# Problems to work on:
- A) Answer these questions from the text on Proverbs 1:7, please:
(i) In Trouble, which dice rolls get a pawn onto the board?
(ii) What does biblical wisdom begin with and grow out of?
(iii) What does the text call the search for wisdom?
- B) Write the next part of the text on Proverbs 1:7, picking up after its last sentence.

# Exercise passage:
<<<<
Fear the Lord to start the game

“The fear of the Lord is the beginning of knowledge; fools despise wisdom and instruction.” – Proverbs 1:7

In the game of Trouble, you need a dice roll of one or a six for your pawn to get on the board. That’s similar to what this proverb tells us about the fear of the Lord. In Trouble, a one or six gets you on the board. Until that point, you may learn quite a bit about how the game works. You may roll a lot of times. But you’re not making any real progress in the game. Similarly, until you grasp the fear of the Lord – the centrality of God in this universe – you are only watching the game.

Proverbs spends a good deal of time wrestling with exactly what is wisdom? It’s one thing to call someone wise, or recognize when someone is behaving wisely, but how do you define what wisdom is? The Bible lays out its own parameters which we must observe if we want to make any progress down its path. Biblical wisdom begins, and then grows out of a fear of the Lord.

It’s not as if you ever outgrow the fear of the Lord, and then move on to more advanced courses. It’s that you must start by realizing that fearing God is more important than anything else you could do or become. Then you begin orienting the rest of your life’s activities and decisions towards that central object. That’s how you grow in wisdom.

The search for wisdom is the search for how to live your best life. Any such search, and any such discussion must begin by clearly defining the end goal, or your ultimate purpose. What’s your goal? Is it a happy, tranquil family life? Is it to make as much money as you can? To achieve something that lasts as long as possible? To do as much good as you can for others? And what does it mean to do good?
>>>>
# Data section:
<<<<
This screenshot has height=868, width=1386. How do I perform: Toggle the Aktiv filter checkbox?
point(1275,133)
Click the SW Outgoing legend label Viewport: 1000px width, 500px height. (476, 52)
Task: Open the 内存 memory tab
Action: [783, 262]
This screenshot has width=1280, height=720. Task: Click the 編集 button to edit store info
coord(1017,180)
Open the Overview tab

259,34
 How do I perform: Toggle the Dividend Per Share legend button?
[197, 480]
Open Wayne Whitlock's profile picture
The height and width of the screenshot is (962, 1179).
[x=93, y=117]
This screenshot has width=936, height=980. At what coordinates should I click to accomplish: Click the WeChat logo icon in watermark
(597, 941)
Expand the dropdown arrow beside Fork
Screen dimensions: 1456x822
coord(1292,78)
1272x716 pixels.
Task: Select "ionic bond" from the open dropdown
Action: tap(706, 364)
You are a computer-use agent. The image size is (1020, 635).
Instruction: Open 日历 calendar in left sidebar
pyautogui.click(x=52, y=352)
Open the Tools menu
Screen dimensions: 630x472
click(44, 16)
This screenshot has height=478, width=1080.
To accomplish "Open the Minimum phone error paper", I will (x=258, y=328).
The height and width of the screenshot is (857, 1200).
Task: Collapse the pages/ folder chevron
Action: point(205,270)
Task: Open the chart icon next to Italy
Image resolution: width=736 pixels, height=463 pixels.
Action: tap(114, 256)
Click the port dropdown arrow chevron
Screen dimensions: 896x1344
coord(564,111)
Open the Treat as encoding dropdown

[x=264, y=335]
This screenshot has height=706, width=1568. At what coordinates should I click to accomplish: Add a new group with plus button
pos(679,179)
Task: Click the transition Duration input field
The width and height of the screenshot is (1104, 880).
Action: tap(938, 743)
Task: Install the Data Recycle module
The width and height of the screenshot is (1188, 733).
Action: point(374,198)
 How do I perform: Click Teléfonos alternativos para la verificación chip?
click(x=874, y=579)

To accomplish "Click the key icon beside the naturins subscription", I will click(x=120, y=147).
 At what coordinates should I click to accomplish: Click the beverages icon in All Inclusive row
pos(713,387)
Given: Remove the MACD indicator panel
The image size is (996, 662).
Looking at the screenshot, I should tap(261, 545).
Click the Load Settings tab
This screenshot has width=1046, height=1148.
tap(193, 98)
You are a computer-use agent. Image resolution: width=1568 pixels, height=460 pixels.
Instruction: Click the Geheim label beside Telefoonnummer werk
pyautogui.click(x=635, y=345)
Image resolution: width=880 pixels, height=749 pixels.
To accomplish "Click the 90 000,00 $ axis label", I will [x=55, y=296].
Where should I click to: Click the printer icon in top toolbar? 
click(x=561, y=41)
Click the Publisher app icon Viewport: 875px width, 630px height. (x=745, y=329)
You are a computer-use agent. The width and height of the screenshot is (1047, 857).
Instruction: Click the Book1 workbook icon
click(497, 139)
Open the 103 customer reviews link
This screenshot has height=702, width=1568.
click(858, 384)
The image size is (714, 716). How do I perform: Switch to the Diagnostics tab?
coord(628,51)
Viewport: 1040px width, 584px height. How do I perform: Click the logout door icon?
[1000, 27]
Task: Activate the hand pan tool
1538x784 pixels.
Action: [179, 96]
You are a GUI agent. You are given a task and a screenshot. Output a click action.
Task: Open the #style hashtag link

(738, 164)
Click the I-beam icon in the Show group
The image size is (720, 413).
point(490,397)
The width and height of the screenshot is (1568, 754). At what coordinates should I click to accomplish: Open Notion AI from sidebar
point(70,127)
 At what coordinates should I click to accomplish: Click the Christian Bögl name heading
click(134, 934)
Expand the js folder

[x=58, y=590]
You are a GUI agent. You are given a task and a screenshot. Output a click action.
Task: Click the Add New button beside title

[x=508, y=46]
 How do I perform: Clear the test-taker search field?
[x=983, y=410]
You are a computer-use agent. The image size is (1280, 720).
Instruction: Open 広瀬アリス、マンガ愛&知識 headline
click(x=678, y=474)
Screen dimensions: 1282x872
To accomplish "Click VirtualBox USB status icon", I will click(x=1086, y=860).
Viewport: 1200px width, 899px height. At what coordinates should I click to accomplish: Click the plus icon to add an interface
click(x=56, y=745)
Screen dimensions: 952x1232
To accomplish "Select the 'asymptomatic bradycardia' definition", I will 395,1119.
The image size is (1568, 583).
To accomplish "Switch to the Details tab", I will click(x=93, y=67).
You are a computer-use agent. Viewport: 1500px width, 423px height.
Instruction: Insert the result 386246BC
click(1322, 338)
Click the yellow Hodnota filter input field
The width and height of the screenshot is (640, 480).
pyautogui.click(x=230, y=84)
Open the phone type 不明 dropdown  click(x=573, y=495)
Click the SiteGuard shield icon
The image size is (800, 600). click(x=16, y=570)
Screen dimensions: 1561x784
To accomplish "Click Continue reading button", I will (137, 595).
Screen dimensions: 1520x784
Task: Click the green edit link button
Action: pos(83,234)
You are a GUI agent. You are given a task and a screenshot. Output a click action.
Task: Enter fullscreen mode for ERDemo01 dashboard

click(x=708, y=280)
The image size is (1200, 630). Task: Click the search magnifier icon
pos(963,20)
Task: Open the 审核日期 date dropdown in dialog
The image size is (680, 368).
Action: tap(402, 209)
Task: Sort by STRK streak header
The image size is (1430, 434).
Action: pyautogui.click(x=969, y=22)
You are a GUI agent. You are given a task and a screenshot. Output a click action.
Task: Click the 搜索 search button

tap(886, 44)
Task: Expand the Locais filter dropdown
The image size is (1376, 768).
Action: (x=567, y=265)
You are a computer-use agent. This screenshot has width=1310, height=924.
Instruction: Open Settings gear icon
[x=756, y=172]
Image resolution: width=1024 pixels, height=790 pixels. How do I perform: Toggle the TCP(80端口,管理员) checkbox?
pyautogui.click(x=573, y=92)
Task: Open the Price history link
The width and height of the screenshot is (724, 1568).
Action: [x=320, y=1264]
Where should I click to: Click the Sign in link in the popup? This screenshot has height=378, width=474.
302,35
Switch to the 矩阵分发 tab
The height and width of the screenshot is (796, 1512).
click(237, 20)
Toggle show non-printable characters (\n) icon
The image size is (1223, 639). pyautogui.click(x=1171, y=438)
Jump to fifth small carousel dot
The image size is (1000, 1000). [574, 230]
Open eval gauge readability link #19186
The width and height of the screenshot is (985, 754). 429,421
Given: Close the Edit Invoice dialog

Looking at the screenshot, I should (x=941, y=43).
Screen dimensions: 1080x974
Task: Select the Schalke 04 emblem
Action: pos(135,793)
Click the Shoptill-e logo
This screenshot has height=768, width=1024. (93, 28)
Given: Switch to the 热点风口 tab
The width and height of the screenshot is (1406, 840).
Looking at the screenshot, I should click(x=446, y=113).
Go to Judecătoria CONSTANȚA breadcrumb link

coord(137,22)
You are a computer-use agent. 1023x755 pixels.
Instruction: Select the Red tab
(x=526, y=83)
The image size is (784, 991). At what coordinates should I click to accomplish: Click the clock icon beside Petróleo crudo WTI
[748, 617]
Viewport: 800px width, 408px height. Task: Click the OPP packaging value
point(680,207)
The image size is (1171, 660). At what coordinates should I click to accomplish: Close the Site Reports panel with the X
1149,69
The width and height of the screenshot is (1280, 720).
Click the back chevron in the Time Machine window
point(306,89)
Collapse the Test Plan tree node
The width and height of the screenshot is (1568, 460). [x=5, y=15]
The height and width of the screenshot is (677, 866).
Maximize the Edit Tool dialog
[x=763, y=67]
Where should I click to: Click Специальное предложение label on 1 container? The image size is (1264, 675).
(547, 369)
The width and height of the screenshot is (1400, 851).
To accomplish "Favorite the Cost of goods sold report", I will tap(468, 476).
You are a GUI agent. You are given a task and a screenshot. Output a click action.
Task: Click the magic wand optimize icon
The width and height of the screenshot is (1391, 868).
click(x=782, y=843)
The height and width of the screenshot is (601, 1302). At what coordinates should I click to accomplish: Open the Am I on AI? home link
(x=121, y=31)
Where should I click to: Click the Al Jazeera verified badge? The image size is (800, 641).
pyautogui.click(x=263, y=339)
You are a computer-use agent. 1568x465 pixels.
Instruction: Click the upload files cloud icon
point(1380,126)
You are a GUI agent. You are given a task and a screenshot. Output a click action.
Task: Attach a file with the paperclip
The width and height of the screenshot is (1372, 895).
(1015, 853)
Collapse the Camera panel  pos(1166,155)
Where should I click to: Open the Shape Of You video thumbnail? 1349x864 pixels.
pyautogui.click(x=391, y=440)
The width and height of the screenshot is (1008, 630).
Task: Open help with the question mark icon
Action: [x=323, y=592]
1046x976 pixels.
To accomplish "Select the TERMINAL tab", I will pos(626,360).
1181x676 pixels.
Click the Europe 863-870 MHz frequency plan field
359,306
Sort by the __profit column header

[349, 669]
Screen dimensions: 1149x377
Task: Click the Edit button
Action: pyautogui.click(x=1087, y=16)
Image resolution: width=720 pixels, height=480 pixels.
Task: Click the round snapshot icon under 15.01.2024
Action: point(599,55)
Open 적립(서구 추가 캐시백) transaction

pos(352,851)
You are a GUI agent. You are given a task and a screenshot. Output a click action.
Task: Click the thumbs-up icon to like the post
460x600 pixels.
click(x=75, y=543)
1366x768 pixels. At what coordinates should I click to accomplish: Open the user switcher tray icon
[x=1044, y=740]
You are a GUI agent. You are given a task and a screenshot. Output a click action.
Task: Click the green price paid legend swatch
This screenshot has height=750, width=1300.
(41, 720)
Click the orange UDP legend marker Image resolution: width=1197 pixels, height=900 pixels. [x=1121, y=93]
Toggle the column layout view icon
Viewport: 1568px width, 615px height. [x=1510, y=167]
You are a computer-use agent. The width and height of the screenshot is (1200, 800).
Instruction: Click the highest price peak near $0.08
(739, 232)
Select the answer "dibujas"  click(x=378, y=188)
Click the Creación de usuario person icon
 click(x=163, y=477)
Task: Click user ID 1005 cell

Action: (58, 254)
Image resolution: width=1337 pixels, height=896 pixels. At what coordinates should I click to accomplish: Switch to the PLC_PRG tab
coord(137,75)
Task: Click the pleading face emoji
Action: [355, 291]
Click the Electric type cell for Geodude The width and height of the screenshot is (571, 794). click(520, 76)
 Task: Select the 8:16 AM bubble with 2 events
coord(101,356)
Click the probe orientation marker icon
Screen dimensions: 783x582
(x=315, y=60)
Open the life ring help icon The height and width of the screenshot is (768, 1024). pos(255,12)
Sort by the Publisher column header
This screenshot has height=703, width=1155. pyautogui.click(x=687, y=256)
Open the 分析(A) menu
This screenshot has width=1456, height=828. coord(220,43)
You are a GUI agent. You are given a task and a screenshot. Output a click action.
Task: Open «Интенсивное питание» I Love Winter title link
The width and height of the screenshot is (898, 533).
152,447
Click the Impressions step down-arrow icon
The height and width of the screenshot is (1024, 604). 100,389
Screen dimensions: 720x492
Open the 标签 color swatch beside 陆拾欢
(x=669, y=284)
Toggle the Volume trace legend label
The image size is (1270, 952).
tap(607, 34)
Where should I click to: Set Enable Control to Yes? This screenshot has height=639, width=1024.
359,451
>>>>
# Results of the exercise:
- A)
(i) A one or a six.
(ii) A fear of the Lord.
(iii) The search for how to live your best life.

- B)
Fear of the Lord means starting everything with God. It means recognizing God is the central reality in the universe, not me, not even the universe in its past, present, or future form. When I understand that, it changes the type of questions I begin asking. Who is this God? What does He want or expect from me? What are His purposes? The fear of the Lord starts us on the real path of knowledge. Not because there is nothing to learn after that, but because it gives us the right questions to ask.

The Bible tells us the fear of the Lord is the beginning of knowledge because it is trying to communicate something to us about the deepest reality of knowledge. You can acquire a vast amount of highly specialized, complex knowledge about the body in medical school, or about math and physics as an engineer. It’s not as if this knowledge is untrue or has to be unlearned. But until you are operating out of the guiding principle of a fear of the Lord, you lack the fullest appreciation of what this knowledge is for. What are you to do with this knowledge? Why does the body work the way it does? Why do these formulas work in math and physics?

The fear of the Lord provides an orientation for us to understand the largest purpose behind everything else we learn. It provides us with someone we praise and worship because of the things we see and discover. All other pathways of growing in knowledge become avenues through which we know Him better. The fear of the Lord is the beginning of knowledge because it’s also the middle and the end.